The observations prove that TXS 056+056 is among the most luminous sources in the known universe and thus add support to a multi-messenger observation of a cosmic engine powerful enough to accelerate high-energy cosmic rays and produce the associated neutrinos. One of these neutrinos, out of many millions that sailed through Antarctica’s ice, was captured by NSF’s IceCube Sept. 22.
Following the Sept. 22 detection, the IceCube team quickly scoured the detector’s archival data — NSF’s IceCube is always on and looking in all directions, including through the Earth to the sky in the Northern Hemisphere — and discovered a flare of neutrinos from December 2014, coincident with the same blazar, TXS 0506+056, which scientists have nicknamed “the Texas source.”
That independent observation greatly strengthens the initial detection of a single, high-energy neutrino and adds to a growing body of data that indicates that the blazar is the first known source of high-energy neutrinos and high-energy cosmic rays.
Neutrino detection methods
The crystal-clear ice beneath the South Pole provides the medium that allows NSF’s IceCube to document the interaction of neutrinos with terrestrial matter. Collisions between high-energy neutrinos and atomic nuclei are very rare but produce an unmistakable signature — a characteristic cone of blue light that is mapped through the detector’s grid of 5,000 photomultiplier tubes.
When a neutrino slams into the nucleus of an atom, it creates one or more secondary charged particles, which, in turn, create the blue light. Because the charged particle and light it creates stay essentially true to the neutrino’s direction, it gives scientists a path to follow back to a source.
NSF’s IceCube observatory is operated by an international collaboration that includes more than 300 scientists from 49 different institutions in 12 countries. The observatory is part of the Wisconsin IceCube Particle Astrophysics Center, based at the University of Wisconsin.
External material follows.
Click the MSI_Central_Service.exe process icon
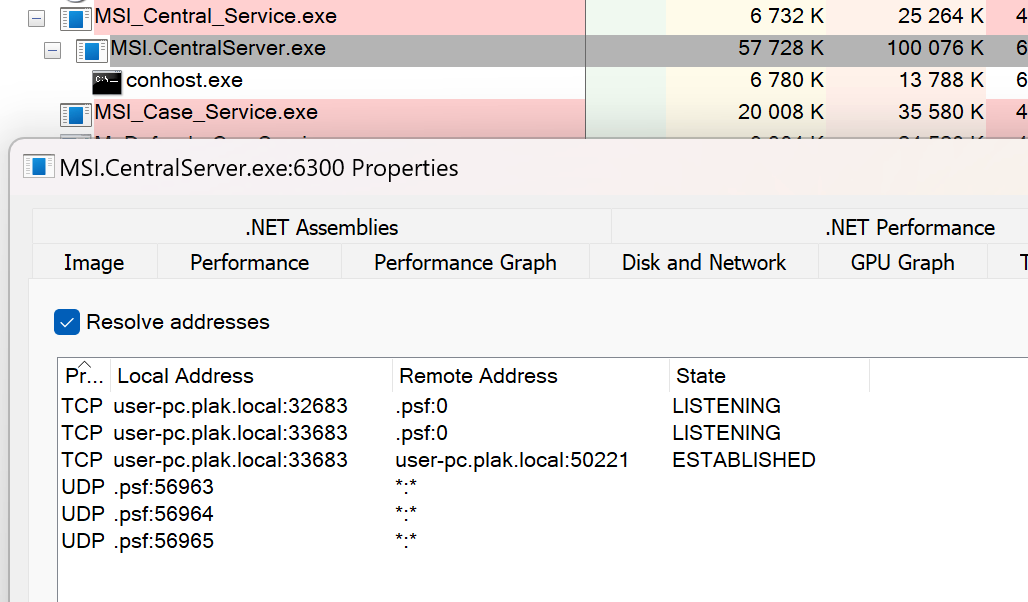The width and height of the screenshot is (1028, 602). 75,17
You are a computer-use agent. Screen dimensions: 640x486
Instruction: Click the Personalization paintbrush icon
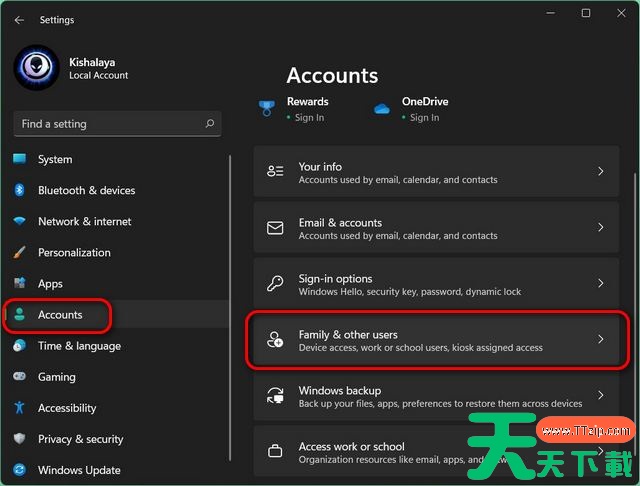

The center brings together scientific, engineering, computing and educational resources around the theme of particle astrophysics.
The NSF-managed USAP built and maintains the IceCube observatory in one of the world’s harshest environments. The need to ship all of the components to build the detector in the holds of military cargo aircraft, as well as the development of hot-water drilling techniques required to install instruments into the ice sheet, make NSF’s IceCube, which became operational in 2010, the culmination of a uniquely challenging scientific and logistical endeavor.
NSF provided approximately $242 million of the total cost of building IceCube, while other partners provided an additional $37 million. NSF also provides $7 million annually to operate and maintain the facility.
About 20 observatories on Earth and in space have participated in this discovery. The observations across the electromagnetic spectrum, listed alphabetically by project for the given wavelength, include: gamma-rays by the space missions AGILE, INTEGRAL, and Fermi and ground-based telescopes HAWC in Mexico, H.E.S.S. in Namibia, MAGIC in Spain, and VERITAS in the U.S.; X-rays, optical, and radio radiation by space missions MAXI, NuSTAR, and Swift and ground-based observatories ASAS-SN in Chile and the U.S., GTC in Spain, Kanata in Japan, Kapteyn in Spain and the U.S, Kiso in Japan, Liverpool in Spain, OVRO in the U.S., SALT in South Africa, Subaru in Japan, and VLA in the U.S; and neutrinos by ANTARES in France. These observatories are run by international teams with a total of over a thousand scientists supported by funding agencies in countries around the world. Several follow-up observations are detailed in a few other papers that are also released today.